[Entries taken from a collection]
= Beginning of Section =

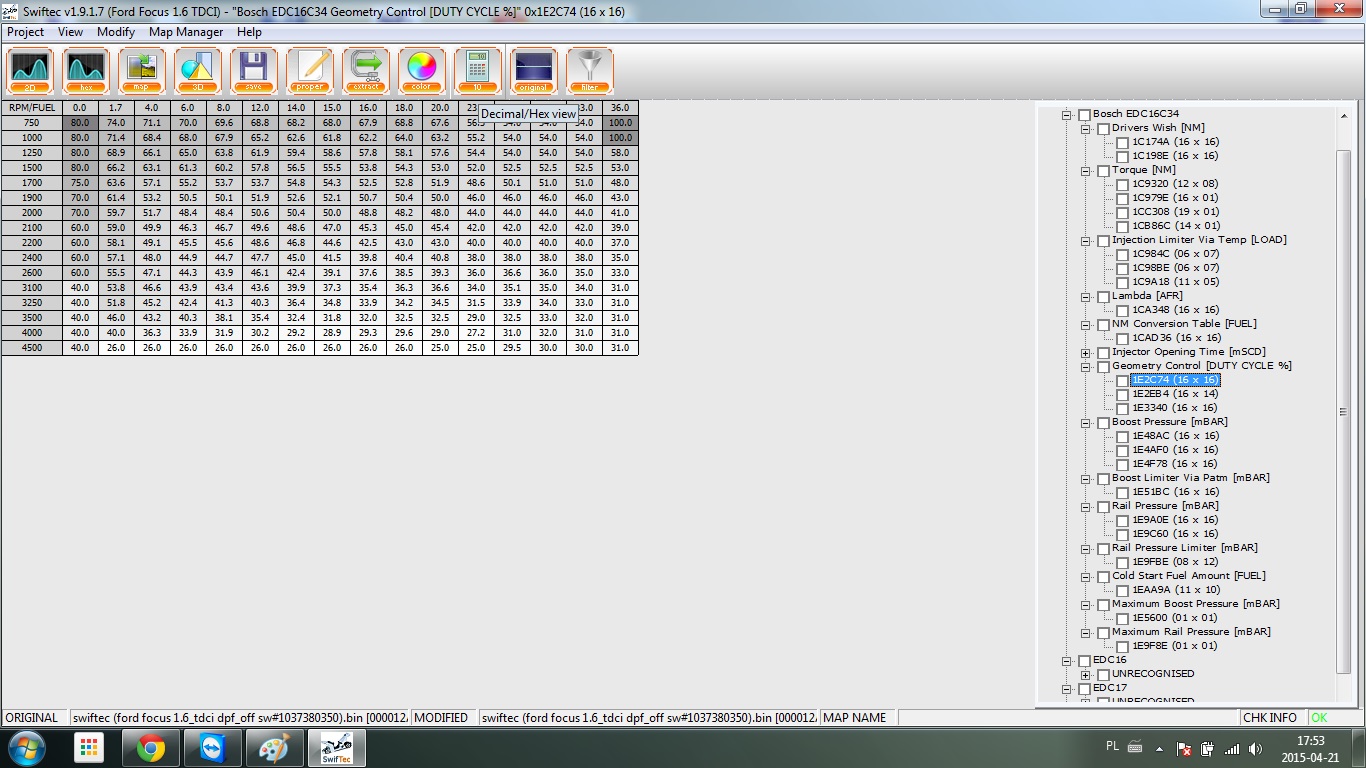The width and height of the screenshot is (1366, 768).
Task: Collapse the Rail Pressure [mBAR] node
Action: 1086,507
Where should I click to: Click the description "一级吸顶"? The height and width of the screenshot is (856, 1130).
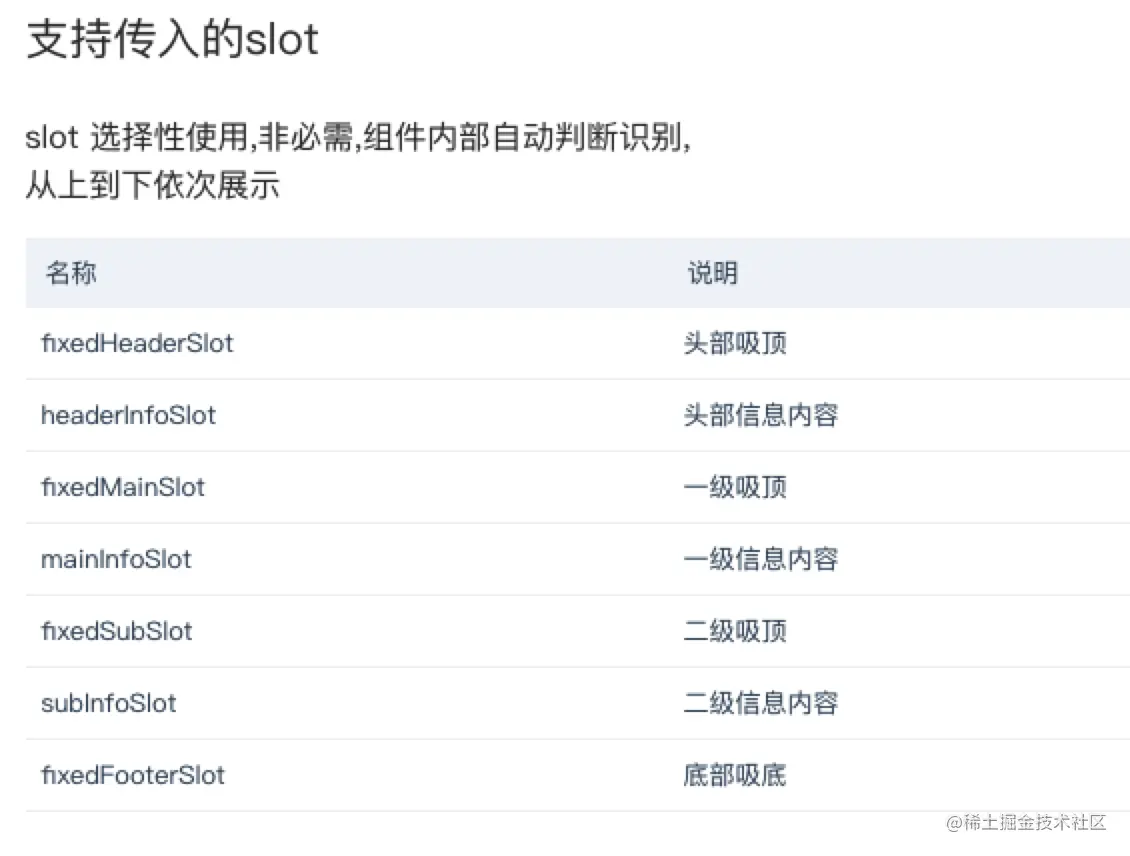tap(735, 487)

= End of Section =

* _PROBLEM REQUIREMENTS_
The required output is the lines from the one containing "Where should I" through the end of the records above, reproduced exactly, with no pictures.

* _ANSWER BELOW_
Where should I click to: Click the description "一级吸顶"? The height and width of the screenshot is (856, 1130).
tap(735, 487)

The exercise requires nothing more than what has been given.